— begin —
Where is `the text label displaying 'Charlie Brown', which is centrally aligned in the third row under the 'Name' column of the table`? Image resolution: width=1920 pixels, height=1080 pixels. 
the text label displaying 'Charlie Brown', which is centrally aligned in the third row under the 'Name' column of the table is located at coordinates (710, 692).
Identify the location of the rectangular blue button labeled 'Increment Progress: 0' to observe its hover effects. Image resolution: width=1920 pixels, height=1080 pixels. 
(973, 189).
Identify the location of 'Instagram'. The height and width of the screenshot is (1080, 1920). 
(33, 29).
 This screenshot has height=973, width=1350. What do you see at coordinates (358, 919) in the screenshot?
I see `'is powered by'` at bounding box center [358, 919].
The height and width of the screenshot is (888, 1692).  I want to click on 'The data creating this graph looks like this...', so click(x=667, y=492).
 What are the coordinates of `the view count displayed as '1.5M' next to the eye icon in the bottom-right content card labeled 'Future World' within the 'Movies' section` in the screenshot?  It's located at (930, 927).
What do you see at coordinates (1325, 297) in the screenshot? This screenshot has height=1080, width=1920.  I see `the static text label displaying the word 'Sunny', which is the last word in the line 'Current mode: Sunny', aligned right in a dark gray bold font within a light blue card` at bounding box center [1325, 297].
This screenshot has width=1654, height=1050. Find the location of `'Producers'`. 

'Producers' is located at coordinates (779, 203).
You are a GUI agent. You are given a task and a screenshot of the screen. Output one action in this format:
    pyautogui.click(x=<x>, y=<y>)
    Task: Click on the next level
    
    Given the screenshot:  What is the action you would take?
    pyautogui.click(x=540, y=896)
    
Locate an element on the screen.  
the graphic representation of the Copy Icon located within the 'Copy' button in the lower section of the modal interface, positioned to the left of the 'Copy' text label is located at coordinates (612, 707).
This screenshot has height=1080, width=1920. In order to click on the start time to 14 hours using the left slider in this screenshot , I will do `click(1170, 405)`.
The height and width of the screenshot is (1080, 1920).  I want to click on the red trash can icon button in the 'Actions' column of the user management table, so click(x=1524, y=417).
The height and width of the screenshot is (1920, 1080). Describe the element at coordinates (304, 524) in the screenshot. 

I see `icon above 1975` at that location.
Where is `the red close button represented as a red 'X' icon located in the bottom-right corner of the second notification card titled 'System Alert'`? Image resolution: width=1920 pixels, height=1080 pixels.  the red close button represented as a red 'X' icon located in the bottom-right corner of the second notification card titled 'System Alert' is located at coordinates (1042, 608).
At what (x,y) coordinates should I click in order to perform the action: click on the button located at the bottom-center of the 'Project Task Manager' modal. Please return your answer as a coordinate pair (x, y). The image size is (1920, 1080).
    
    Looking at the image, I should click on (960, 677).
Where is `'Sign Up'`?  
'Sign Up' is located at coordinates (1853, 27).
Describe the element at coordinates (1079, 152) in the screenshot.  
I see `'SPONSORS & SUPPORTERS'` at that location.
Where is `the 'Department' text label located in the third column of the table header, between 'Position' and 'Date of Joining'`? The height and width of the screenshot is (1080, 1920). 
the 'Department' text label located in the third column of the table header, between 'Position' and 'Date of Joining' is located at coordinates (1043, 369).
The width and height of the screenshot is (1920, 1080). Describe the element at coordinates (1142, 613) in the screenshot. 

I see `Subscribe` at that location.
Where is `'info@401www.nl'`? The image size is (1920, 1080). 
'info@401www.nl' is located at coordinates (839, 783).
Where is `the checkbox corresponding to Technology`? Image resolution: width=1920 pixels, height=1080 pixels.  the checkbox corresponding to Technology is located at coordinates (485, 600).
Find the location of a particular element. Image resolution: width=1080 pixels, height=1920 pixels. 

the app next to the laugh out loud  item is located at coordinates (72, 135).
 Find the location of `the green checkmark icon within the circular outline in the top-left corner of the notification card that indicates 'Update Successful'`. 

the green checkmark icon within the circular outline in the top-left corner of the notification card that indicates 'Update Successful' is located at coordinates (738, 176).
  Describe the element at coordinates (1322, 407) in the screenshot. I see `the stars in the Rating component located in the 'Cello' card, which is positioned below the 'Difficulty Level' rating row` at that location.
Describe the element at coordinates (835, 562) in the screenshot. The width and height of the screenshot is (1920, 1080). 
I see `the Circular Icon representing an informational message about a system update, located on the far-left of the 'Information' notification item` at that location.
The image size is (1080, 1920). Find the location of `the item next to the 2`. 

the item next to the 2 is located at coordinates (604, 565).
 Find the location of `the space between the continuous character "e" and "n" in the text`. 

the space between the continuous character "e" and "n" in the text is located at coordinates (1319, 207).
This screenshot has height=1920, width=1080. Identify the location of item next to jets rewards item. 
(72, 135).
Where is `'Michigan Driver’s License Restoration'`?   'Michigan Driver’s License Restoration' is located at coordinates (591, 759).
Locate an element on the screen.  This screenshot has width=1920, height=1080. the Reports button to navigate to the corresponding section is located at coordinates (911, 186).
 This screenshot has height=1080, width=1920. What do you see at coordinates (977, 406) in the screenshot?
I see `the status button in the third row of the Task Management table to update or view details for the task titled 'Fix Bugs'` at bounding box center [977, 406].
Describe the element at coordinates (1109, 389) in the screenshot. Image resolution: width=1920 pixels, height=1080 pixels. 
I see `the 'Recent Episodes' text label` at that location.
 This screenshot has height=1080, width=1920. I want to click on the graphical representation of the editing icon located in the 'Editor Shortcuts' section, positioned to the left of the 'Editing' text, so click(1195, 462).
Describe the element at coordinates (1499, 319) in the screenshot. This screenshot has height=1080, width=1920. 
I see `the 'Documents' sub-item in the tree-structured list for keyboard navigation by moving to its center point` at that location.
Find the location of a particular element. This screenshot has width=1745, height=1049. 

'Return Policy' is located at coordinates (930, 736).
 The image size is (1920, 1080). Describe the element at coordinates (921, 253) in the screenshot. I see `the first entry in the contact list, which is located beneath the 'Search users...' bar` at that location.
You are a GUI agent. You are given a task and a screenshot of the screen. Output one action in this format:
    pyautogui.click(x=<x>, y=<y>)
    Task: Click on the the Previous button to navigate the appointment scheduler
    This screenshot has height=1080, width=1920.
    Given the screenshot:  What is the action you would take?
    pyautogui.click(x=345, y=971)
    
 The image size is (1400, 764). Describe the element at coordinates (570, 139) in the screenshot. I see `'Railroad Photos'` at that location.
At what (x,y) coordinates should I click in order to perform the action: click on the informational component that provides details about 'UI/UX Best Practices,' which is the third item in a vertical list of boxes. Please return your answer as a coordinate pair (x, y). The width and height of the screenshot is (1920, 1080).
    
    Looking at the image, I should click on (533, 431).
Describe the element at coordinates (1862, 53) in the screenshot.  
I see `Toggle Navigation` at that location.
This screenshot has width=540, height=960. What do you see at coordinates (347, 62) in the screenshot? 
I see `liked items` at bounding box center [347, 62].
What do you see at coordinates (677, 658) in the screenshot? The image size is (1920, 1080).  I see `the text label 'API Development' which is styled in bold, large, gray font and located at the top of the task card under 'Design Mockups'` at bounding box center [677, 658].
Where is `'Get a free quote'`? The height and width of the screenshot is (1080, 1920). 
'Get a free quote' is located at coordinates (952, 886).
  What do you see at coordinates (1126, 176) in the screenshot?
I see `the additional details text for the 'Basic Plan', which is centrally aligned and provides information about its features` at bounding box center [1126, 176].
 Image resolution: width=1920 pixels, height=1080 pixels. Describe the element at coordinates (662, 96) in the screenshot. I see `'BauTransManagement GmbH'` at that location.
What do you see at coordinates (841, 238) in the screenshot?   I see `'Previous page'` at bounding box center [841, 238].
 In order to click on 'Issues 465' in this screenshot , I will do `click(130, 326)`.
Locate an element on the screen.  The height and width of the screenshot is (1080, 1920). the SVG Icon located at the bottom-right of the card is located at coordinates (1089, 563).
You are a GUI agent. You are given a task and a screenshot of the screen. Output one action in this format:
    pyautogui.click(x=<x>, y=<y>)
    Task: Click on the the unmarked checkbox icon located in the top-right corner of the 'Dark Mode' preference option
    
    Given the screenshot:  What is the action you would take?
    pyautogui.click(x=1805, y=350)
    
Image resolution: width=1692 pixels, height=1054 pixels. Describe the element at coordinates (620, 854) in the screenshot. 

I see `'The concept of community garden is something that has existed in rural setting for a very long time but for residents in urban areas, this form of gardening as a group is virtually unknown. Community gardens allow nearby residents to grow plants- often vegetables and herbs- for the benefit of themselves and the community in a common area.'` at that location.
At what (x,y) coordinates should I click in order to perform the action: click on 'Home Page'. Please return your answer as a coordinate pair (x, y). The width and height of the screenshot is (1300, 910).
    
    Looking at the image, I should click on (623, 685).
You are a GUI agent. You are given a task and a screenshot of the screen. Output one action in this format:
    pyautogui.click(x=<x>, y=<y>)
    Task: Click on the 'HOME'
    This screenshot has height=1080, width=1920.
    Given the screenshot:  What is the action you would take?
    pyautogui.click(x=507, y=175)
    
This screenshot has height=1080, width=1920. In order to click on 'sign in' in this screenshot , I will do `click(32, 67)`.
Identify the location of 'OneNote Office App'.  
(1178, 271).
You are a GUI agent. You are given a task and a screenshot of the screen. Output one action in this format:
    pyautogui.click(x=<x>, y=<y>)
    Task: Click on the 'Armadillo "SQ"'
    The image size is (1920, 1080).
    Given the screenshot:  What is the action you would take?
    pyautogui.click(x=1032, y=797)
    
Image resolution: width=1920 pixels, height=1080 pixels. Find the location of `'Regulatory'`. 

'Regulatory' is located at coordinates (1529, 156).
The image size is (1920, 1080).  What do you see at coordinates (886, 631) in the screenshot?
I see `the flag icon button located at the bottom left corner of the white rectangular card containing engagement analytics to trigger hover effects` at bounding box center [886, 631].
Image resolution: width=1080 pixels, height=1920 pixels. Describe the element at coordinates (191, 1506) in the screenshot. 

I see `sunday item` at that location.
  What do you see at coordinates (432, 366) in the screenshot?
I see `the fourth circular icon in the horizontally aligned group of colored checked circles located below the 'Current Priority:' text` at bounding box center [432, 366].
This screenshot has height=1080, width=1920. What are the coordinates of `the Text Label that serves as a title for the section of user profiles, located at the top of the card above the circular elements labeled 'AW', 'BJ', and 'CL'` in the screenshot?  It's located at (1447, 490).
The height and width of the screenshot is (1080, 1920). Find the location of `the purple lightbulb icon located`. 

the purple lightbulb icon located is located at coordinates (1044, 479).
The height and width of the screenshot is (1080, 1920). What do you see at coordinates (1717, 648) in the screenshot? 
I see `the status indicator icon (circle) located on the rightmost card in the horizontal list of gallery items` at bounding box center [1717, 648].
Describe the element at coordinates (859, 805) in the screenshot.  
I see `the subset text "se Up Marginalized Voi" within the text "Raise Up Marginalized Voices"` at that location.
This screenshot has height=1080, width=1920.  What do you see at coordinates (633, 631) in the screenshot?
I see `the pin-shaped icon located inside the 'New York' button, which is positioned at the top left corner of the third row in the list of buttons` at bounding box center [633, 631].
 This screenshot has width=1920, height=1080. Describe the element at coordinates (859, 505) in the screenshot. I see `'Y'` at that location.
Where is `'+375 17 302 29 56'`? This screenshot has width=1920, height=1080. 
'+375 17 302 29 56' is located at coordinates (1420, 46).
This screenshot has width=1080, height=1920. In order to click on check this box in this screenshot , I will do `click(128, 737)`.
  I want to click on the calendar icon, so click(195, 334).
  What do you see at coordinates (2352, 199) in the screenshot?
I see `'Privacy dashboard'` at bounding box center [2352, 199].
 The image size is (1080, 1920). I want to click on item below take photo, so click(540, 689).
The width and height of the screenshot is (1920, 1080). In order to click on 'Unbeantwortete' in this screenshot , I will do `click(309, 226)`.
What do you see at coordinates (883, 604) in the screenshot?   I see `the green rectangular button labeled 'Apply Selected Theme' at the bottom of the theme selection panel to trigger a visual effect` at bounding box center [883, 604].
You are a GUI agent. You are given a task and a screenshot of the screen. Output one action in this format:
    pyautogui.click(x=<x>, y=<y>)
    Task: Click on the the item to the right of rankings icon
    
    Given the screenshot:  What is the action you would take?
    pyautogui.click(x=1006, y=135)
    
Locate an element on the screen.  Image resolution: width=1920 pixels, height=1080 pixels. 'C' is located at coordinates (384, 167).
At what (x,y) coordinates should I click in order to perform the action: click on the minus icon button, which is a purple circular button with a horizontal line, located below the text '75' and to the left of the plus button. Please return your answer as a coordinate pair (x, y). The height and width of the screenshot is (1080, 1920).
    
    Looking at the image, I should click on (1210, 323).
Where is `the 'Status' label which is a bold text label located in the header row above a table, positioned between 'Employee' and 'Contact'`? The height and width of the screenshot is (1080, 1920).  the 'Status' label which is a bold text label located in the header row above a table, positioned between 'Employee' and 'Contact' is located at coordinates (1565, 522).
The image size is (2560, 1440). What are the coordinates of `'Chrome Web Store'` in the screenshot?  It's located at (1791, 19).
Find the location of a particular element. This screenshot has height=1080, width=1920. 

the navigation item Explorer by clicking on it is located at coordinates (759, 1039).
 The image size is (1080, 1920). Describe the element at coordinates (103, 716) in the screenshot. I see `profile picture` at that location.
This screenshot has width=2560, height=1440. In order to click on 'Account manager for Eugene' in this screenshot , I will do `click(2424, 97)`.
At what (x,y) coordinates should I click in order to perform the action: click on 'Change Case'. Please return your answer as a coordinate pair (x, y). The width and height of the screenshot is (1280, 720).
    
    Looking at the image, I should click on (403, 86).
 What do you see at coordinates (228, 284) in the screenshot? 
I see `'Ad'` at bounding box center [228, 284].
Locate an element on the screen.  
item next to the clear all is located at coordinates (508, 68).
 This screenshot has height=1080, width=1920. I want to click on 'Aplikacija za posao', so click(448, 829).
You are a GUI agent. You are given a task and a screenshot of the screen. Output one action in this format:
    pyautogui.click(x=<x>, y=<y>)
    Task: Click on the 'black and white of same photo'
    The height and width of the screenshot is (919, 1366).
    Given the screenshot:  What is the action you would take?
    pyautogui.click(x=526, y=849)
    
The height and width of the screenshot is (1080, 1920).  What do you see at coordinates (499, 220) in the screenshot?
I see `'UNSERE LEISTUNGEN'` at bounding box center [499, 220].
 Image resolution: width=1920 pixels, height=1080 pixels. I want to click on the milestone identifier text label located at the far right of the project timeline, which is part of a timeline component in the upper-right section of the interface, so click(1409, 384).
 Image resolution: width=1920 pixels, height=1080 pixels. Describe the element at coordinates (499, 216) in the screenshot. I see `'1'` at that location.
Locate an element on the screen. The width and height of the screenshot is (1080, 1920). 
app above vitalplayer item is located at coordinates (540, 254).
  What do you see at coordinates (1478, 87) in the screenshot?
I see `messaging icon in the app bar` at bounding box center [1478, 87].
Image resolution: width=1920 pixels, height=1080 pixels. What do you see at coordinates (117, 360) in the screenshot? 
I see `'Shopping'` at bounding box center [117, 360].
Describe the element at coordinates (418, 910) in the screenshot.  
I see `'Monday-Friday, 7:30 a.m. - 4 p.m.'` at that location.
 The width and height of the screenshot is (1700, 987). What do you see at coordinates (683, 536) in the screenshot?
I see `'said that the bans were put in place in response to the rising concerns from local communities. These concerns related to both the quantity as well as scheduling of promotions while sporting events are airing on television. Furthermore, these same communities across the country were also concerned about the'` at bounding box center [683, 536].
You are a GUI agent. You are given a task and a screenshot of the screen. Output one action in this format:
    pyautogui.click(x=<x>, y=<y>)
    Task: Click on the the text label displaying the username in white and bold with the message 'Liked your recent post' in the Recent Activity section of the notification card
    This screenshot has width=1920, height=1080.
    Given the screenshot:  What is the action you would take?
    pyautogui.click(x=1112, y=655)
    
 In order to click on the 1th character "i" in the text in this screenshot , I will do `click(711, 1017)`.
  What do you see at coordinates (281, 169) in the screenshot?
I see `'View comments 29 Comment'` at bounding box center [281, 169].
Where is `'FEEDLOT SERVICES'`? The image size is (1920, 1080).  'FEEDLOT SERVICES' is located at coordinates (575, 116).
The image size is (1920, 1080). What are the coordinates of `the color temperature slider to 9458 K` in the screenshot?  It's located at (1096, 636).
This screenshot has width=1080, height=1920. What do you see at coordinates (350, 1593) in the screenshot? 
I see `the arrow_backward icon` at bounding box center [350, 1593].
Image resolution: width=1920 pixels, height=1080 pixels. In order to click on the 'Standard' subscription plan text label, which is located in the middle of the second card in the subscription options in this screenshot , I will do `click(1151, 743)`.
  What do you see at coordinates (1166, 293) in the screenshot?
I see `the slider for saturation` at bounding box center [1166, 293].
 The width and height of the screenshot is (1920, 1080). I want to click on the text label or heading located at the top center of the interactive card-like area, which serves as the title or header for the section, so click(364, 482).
— end —
__THE REQUEST__. Could you render the lines as a JSON list of strings, one string per line and blank lines left out, beginning at the line that contains "This screenshot has height=1080, width=1920. What are" and stopping after the line that contains "within the text"?

__RESPONSE TO THE TASK__.
[
  "This screenshot has height=1080, width=1920. What are the coordinates of `the Text Label that serves as a title for the section of user profiles, located at the top of the card above the circular elements labeled 'AW', 'BJ', and 'CL'` in the screenshot?  It's located at (1447, 490).",
  "The height and width of the screenshot is (1080, 1920). Find the location of `the purple lightbulb icon located`. ",
  "the purple lightbulb icon located is located at coordinates (1044, 479).",
  "The height and width of the screenshot is (1080, 1920). What do you see at coordinates (1717, 648) in the screenshot? ",
  "I see `the status indicator icon (circle) located on the rightmost card in the horizontal list of gallery items` at bounding box center [1717, 648].",
  "Describe the element at coordinates (859, 805) in the screenshot.  ",
  "I see `the subset text \"se Up Marginalized Voi\" within the text \"Raise Up Marginalized Voices\"` at that location."
]